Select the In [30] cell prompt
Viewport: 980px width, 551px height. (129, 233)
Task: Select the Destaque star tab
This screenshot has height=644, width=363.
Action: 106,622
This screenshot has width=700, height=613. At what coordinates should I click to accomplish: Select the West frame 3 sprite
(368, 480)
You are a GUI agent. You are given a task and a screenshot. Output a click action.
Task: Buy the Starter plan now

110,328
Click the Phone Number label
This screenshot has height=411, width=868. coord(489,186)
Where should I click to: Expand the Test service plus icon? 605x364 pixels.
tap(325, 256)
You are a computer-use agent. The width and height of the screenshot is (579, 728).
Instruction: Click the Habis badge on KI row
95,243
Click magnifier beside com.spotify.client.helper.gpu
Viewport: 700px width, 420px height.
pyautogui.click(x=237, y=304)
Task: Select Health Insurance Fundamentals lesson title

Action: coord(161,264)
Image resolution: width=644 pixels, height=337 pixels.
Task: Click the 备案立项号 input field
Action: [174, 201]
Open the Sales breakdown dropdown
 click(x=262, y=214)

★ ★ ★ ★ ★

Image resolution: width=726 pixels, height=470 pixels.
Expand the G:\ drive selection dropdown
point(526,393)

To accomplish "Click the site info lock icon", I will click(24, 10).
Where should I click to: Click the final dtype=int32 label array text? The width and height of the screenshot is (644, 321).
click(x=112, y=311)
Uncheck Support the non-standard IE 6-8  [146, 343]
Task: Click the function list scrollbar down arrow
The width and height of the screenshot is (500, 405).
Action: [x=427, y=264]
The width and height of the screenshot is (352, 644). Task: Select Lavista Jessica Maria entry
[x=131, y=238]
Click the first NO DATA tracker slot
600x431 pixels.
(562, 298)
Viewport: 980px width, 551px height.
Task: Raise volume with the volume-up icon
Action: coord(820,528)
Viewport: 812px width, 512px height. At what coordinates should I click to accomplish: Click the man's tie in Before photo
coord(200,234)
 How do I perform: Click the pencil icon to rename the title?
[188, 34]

★ ★ ★ ★ ★

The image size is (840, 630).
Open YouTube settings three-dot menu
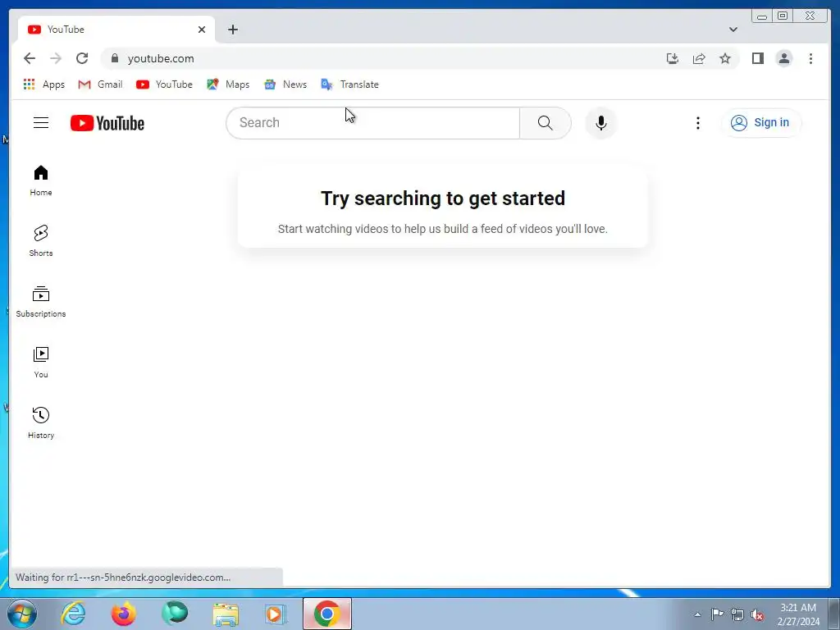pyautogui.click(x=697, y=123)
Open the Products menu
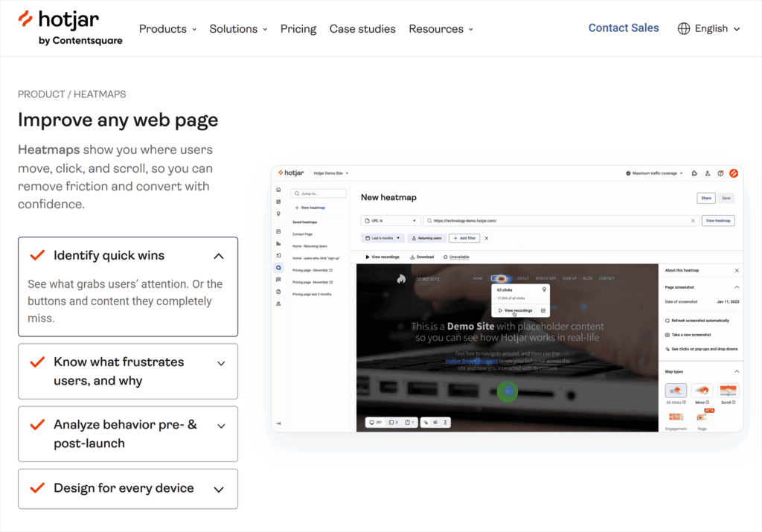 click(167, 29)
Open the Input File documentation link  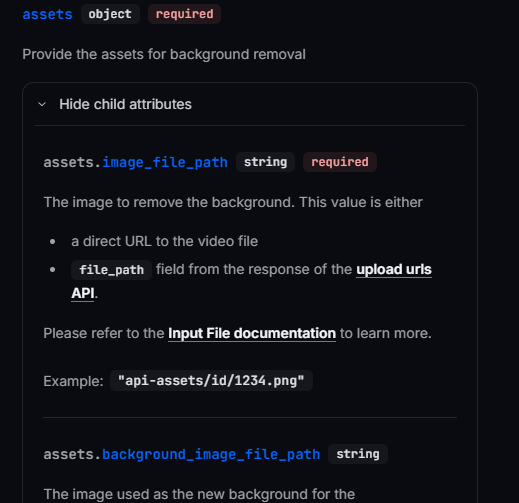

★ ★ ★ ★ ★

WORK REQUIRED: Pull out all lines of the data with the string "agent".

YOUR SOLUTION:
You are a GUI agent. You are given a task and a screenshot. Output a click action.
You are a computer-use agent. The width and height of the screenshot is (579, 728).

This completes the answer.